Representatives of the governments of Argentina and Chile have completed negotiations and on 15 May 2015 agreed to a new income tax treaty. The new treaty comes two years after Argentina unilaterally terminated the prior agreement between the two countries.
The new Argentina-Chile income tax treaty follows the OECD model tax convention. It also contains a non-discrimination clause that allows for full deductions of certain expenses with no limitations.
Once approved by the countries’ parliaments and ratified by each country, the treaty provisions would be effective beginning from 1 January of the following year, except provisions concerning international transport would be effective retroactively for years beginning on or after 30 June 2012.

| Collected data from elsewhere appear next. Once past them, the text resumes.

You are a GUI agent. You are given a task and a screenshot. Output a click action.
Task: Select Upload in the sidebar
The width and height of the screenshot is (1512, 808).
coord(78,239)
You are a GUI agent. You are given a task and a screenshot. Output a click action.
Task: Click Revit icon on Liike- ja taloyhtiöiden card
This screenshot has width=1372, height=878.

The former Argentina-Chile income tax treaty was signed in 1976 and entered into force in 1985. Its provisions did not follow the OECD model tax convention, but followed Andean Pact provisions. The Argentine authorities formally notified the Chilean authorities of that treaty’s termination on 29 June 2012.
Under the treaty, relief from Argentine wealth tax for Chilean shareholders (previously exempt under the old treaty) has been eliminated, and the wealth tax exemption would not apply under the new treaty.
A non-discrimination clause, concerning the deduction of interest, royalties, and other expenses, would be enforced if contracts were properly registered or authorized in accordance with the domestic law requirements.
The new income tax treaty includes specific anti-abuse, exchange of information, elimination of double taxation and permanent establishment rules. The new tax treaty also includes a limitation on benefits (LOB) clause and a section regarding assistance in collection efforts.